せん断加工は、プレス加工の一種でプレス機械に金型を設置し、金属の板に金型を押し付ける(プレスする)ことで、金属の板をその金型のかたちに加工する方法である。身近なところでは穴開けパンチがそれにあたる。プレス抜き加工や板金の打ち抜き加工がそれにあたる。日常では、紙に穴をあける穴あけパンチ加工で使われている。

プレス抜き加工

プレス抜き加工は、工具であるパンチとダイスによって目的の形状に打ち抜く加工である。相当、大きい圧力で金型を押し付けるため、切断面の状態が問題となる。
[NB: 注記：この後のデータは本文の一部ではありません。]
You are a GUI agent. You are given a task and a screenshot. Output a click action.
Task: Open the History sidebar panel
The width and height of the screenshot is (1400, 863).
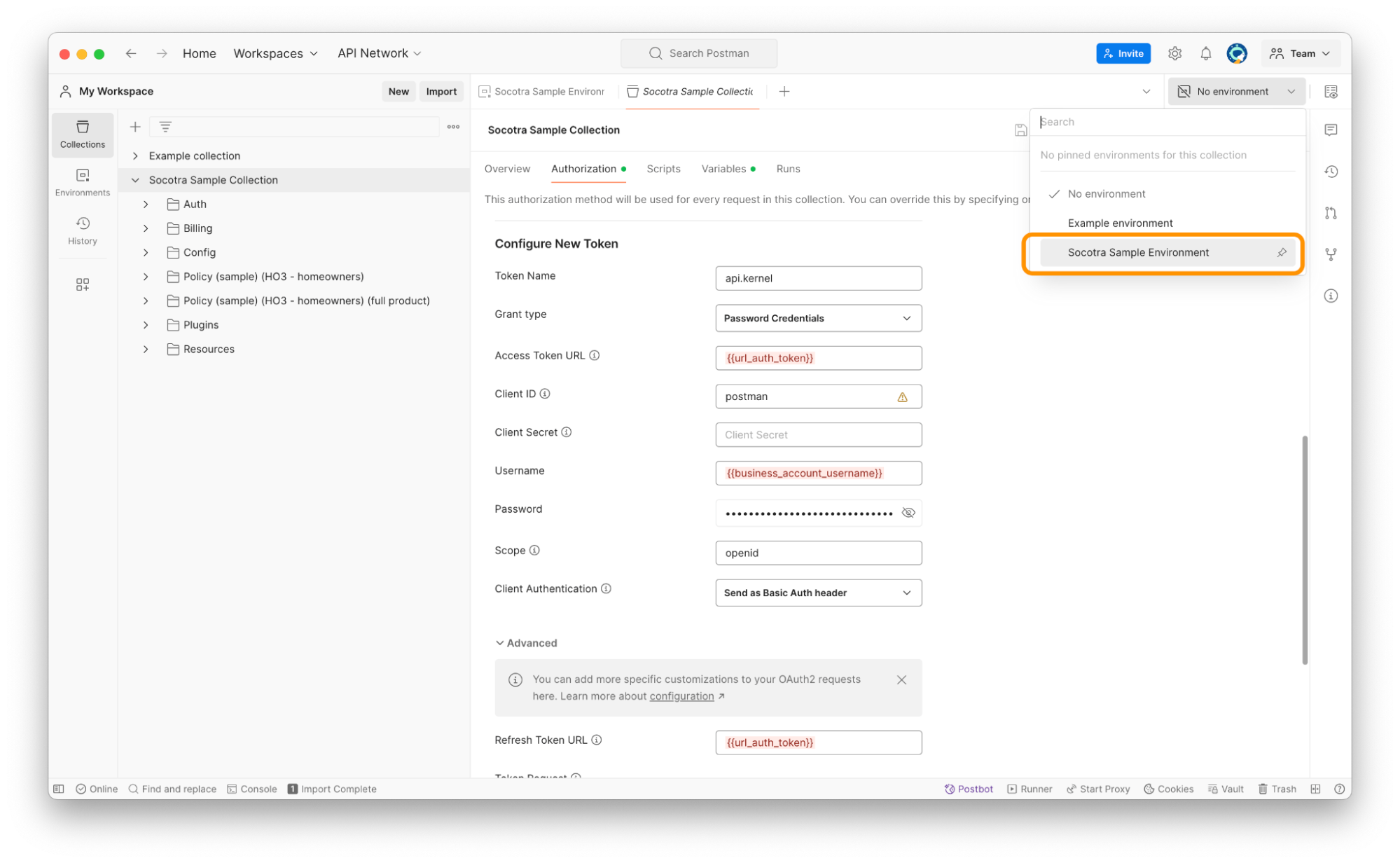(82, 230)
切断面の良否は、工作物の材質と工具同士のクリアランス(隙間)に左右され、また、穴のあいた板が製品か、抜かれた板が製品かによって、工具形状(シャー角)が変化する。

切断面

せん断加工された切断面は切削加工された面とは異なり、切口の状態に問題になることが多い。切り口の状態は、だれ面、せん断面(バニシ面)、破断面、かえり面(バリ面)などの変形面を伴う。これらの変形面は材料の延性や強度、工具刃先、クリアランスなどの加工条件によって異なる。

クリアランス

クリアランスとは、工作物の材質と工具同士の隙間(支点から力点までの間)である。クリアランスは、せん断面状態や加工能力、工具寿命などに大きく影響し、不良品の出現率に影響する。適正なクリアランスでは、せん断面が板厚の1/3~1/2の割合で、均一に発生する。過小な場合、二次せん断面が発生し、だれ面が小さくなる。一方、過大な場合、だれ面やバリが大きく発生する。適正なクリアランス値は材料の材質や板厚により異なる。『実用値=%×材料板厚=片側クリアランス』で調べることができる。

主な材料のクリアランス値

  • 鉄系 5~10
  • ステンレス系 7~11
  • 銅 3~9
  • 黄鋼 4~9
  • アルミ系 4~8
  • リン青銅 5~10

板金の打ち抜き加工

板金の打ち抜き加工の場合、パンチとダイスのすきまは、一般に板厚が厚くなるほど大きくする。

シャー角

シャー角は、パンチとダイス相互の刃のなす角である。シャー角がない状態だと、瞬間的に大きなせん断力がかかるため、機械への衝撃や騒音、振動の原因となる。パンチやダイスにシャー角をつけることで、それらを小さくおさえることができる。なお、シャー角を付けると、また、抜かれた材料は変形し、穴抜きの場合はパンチ側にシャー角を取り、ダイス側は平らのままとする必要がある。外形抜き(抜いた板が製品)の場合では、反対にダイス側にシャー角を付け、パンチ側は平らのままとする。そのため、金属の板をプレスで円形の外形抜き(抜いた円形の板が製品)を行うときは、ダイスの径を製品の径と同じとし、クリアランスをパンチ側に付け、シャー角をダイス側に設ける。